**** FRAGMENTO DADO ****

A menudo se dice que la reina Isabel II vivió la primera década de su vida con poca expectativa de su destino real. Era una niña sin preocupaciones, aparentemente, que pasaba su tiempo jugando con sus caballos y perros, afortunadamente libre de la sombra de lo que le esperaba.
Este 6 de febrero cumple 70 años de reinado.
Pero cuando nació era hija del segundo hijo del rey y por lo tanto alejada de cualquier perspectiva seria de suceder a la Corona británica, y mucho menos reinar sobre los aproximadamente 500 millones de habitantes de lo que entonces se conocía como la Mancomunidad e Imperio Británicos.
Diciembre de 1936 se convirtió así en el dramático punto de inflexión en este escenario cuando su tío David, el rey Eduardo VIII, sorprendió al mundo y a su familia al abdicar del trono para casarse con Wallis Simpson, su amante estadounidense divorciada, arrojando a Isabel, de 10 años, a la línea directa de sucesión.
Su padre, el príncipe Alberto, tomó el título de rey Jorge VI, y su hija mayor ahora se convirtió en su heredera inmediata, la primera en la línea.
Pero ¿agarró esto realmente desprevenida a la joven princesa?
«Papá va a ser rey», le informó Isabel a su hermana Margarita Rosa, de seis años, ese día de diciembre, para explicarle los repentinos vítores de las multitudes que se reunieronn frente a su casa en Piccadilly.
«¿Eso significa que vas a ser reina?», le preguntó Margarita.
«Sí», respondió Isabel con frialdad. «Supongo que sí».

****

• _CONSIGNAS DE LA TAREA_
1. En el fragmento sobre la reina Isabel II, ¿qué título tomó su padre, el príncipe Alberto?
2. Continúa el fragmento sobre la reina Isabel II a partir de su última frase.
El listado es material aparte del fragmento.

**** ENTRADAS MOSTRADAS ****

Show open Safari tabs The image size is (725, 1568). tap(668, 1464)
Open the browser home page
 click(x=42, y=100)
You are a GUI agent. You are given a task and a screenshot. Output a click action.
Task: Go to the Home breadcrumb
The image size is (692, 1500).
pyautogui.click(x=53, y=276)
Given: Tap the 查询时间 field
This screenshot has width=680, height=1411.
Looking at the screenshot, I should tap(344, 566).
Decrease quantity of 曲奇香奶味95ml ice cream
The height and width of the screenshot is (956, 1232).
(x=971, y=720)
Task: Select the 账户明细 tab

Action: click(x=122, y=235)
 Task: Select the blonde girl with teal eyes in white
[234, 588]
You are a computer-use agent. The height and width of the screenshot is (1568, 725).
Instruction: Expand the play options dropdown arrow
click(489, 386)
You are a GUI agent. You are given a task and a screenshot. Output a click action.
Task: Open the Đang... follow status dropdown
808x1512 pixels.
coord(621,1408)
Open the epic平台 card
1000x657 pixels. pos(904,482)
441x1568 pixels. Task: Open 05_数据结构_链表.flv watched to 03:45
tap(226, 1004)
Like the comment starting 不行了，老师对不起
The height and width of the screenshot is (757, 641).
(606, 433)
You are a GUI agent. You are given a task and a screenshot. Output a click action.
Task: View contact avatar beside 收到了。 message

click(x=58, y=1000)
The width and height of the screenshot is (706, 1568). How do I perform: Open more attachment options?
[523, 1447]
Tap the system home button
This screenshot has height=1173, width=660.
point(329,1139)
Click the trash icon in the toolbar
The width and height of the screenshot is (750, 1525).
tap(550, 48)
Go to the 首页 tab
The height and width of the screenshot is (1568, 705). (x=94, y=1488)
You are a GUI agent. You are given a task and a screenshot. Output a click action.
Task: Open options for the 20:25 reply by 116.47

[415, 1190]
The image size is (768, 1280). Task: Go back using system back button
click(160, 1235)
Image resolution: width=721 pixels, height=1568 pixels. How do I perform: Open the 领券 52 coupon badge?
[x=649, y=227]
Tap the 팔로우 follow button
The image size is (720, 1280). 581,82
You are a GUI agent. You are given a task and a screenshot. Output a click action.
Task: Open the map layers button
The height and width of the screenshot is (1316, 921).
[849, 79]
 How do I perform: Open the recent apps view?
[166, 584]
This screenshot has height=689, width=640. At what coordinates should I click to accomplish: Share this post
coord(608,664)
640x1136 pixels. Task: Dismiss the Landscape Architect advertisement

****

• _RESPUESTAS DADAS_
1. El de rey Jorge VI.

2.
«¡Pobre de ti!», respondió su hermana menor con humor según le contó a la historiadora Elizabeth Longford a principios de la década de 1980.
Pero Margarita optó por omitir la broma cuando volvió a contar la historia dos décadas después al historiador Ben Pimlott. Se centró más bien en cómo la nueva heredera parecía reacia a bromear u obsesionarse en su dramática elevación.
«No lo volvió a mencionar», le dijo la princesa a Pimlott.
Entonces ¿qué sabía la princesa Isabel a los 10 años? ¿Y cuándo lo supo?
El primer modelo de la reina Isabel II para lo que se convirtió en su destino fue su amado abuelo, el rey Jorge V (1865-1936).
Ella lo llamaba «abuelo Inglaterra», lo que demuestra cuán astutamente la niña ya captaba la esencia del negocio real.
Jorge V se distinguió «por no ejercer dones sociales, por no tener ningún magnetismo personal ni ningún poder intelectual», admitió su biógrafo oficial John Gore. «No era ni un ingenio ni un brillante raconteur».
El viejo rey, en otras palabras, era exactamente como la mayoría de sus súbditos.
Pero tenía un agudo sentido de la supervivencia, y también del simbolismo. Fue Jorge V quien astutamente desechó el apellido germánico de la familia real de Sajonia-Coburgo-Gotha en 1917.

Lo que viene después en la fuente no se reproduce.